In den neuen Leitlinien der Hochdruckliga werden Betablocker nicht mehr für die unkomplizierte Hypertonie empfohlen …
Slany: Die Guidelines müssen sich an den Fakten der Evidence Based Medicine orientieren. Wir empfehlen das, was kontrollierte, randomisierte Studien bewiesen haben. Nach der heutigen Evidenzlage spricht nichts für den Primäreinsatz dieser Substanzklasse bei unkomplizierter Hypertonie. Studien an über 50.000 Patienten zeigen, dass Betablocker gegen Angiotensin-II-Blocker oder Kalziumantagonisten in dieser Indikation nicht mithalten können. Das muss man hinnehmen, obwohl fast ausschließlich gegen das Atenolol getestet wurde. Für modernere Betablocker, auch der dritten Generation, haben wir keine ausreichenden Daten, so dass die gesamte Substanzklasse in den Guidelines als Erstmedikation nicht mehr vorkommt. Dennoch ist der Stellenwert der Betablocker bei Hochdruckpa-tienten mit zusätzlichen Begleiterkrankungen nach wie vor hoch.

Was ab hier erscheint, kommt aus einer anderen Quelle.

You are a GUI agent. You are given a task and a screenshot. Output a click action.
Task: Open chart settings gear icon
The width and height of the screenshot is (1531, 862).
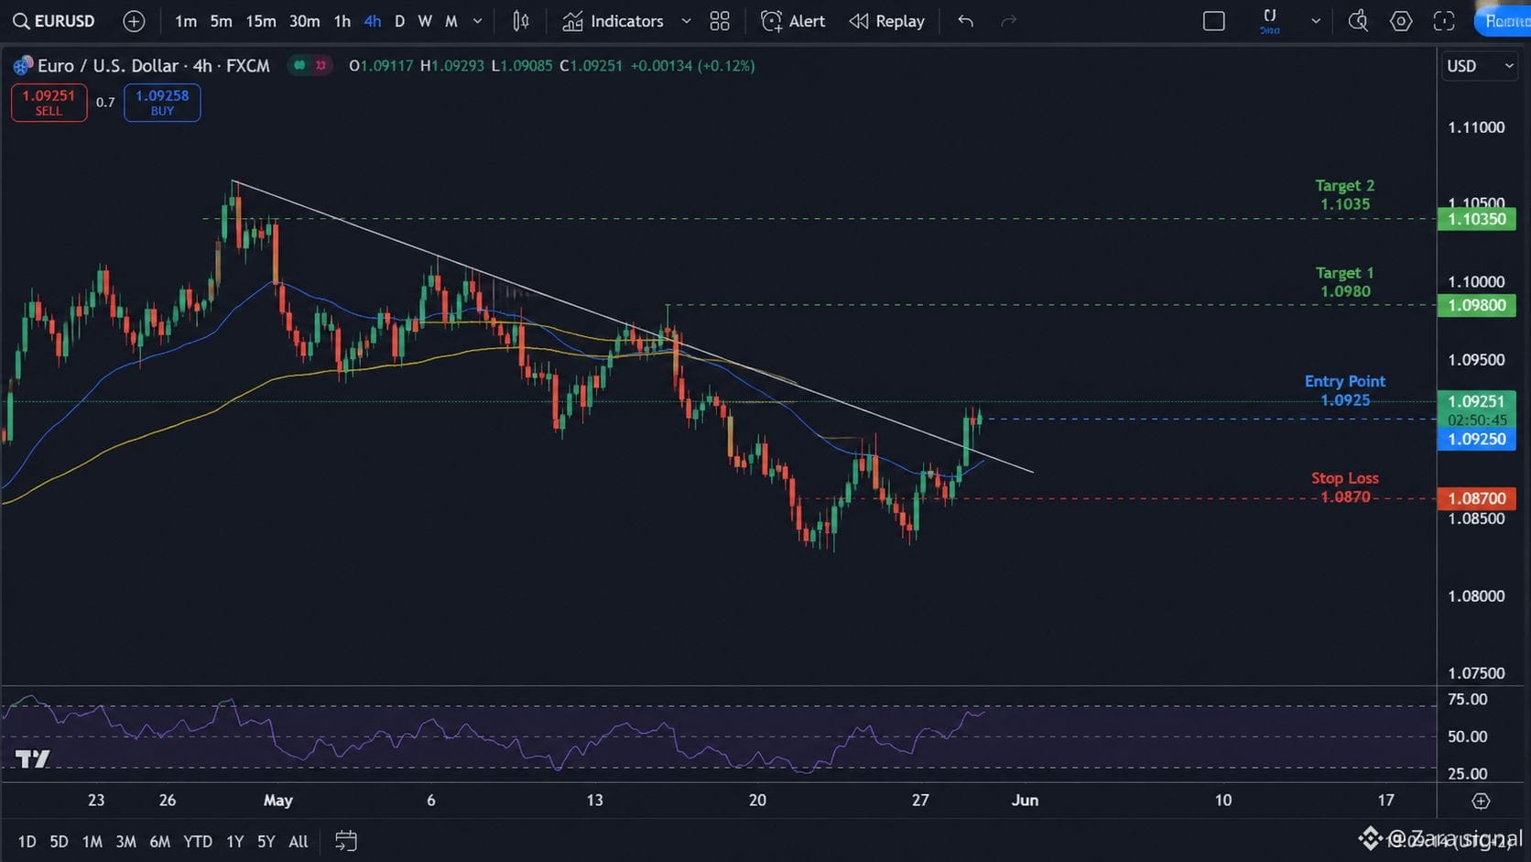1401,20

Wie ist deren Einsatz bei kardiovaskulären Erkrankungen zu werten?
Slany: Hat der Hochdruckpatient eine KHK oder einen abgelaufenen Myokardinfarkt, so muss die Wahl auf jene Substanzen fallen, die hier eine erwiesene Wirkung haben. Für Carvedilol gibt es eine sehr schöne moderne Postinfarkt-Studie, die zeigt, dass selbst bei lysierten bzw. akut reperfundierten Patienten sowohl die Reinfarkt-Rate als auch die koronare Mortalität durch den zusätzlichen Einsatz des Betablockers gesenkt werden können. Ist eine Herzinsuffizienz mit Betablockern zu behandeln, so steht Carvedilol sicher an vorderster Stelle.

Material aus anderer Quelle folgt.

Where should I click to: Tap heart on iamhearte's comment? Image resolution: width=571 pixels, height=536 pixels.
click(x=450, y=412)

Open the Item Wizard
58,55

Welche wichtigen Unterscheidungen bzw. Gruppierungen sind bei Betablockern zu treffen und welche Auswirkungen haben diese für die Praxis?
Slany: Für Carvedilol konnte gezeigt werden, dass es – im Gegensatz zu allen anderen geprüften Betablockern – zu keiner Verschlechterung der Insulinresistenz kommt. Vielmehr ist diesbezüglich sogar eine Verbesserung festzustellen. Im direkten Vergleich mit Metoprolol stiegen HbA1c und Nüchternglukosespiegel unter Carvedilol nicht an.

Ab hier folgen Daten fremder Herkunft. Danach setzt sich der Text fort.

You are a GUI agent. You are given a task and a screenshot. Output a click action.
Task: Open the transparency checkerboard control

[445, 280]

Wirken sich auch geringe Stoffwechsel-Veränderungen auf die Langzeitprognose von Hypertoniken bzw. Diabetikern aus?
Slany: Auch eine geringe Besserung der Lipidwerte ist von Vorteil. Epidemiologisch an einer großen Patientenzahl beobachtet, zählt jeder Milligramm-Prozent LDL und HDL. Hier ist die Wirkung von Carvedilol sicher um einiges günstiger einzustufen als etwa bei Betablockern der zweiten Generation.

Gibt es direkte Vergleichsstudien zwischen Betablockern?
Slany: Eine der wesentlichen Fakten, die man aus der COMET-Studie herauslesen kann ist, dass Carvedilol gegenüber Metoprolol das Auftreten neuer Diabetesfälle um 22 Prozent senkte. Selbst wenn nicht mit absoluter Sicherheit gesagt werden kann, dass dieser Umstand zu einer Verlängerung der Lebenszeit führt, lässt sich zumindest eine zusätzliche Erkrankung mit der dazugehörigen Therapie vermeiden.

Wie beurteilen Sie die Fixkombination von Carvedilol mit 12,5 mg Hydrochlorothiazid (Co-Dilatrend®) bei Diabetikern?
Slany: Carvedilol mit einer kleinen Thiaziddosis zu kombinieren, erachte ich als vernünftig. Das Thiazid potenziert die antihypertensive Wirkung des Betablockers in einem erstaunlichen Ausmaß. Die geringe Dosis des Thiazids wirkt in erster Linie vasodilatierend und kaum diuretisch. Die Kombination hat, zumal sie nicht diabetogen ist, eine gute, synergistische Wirkung.

In welchen Fällen entscheiden Sie sich für den Einsatz von Carvedilol?
Slany: Ich verwende das Präparat gerne bei Hochdruckpatienten, die zusätzlich eine Herzinsuffizienz aufweisen. Hierfür liegen gute Daten vor. In mehreren Studien wurde die hervorragende Verträglichkeit und Wirksamkeit von Dilatrend® bei der Herzinsuffizienz sowohl in Hinblick auf Verbesserung der Beschwerden, Zunahme der linksventrikulären Auswurffraktion und Reduktion von Hospitalisierung sowie Todesfällen nachgewiesen. Auch bei Personen mit Metabolischen Syndrom neige ich dazu, Carvedilol gegenüber anderen Betablockern bevorzugt einzusetzen.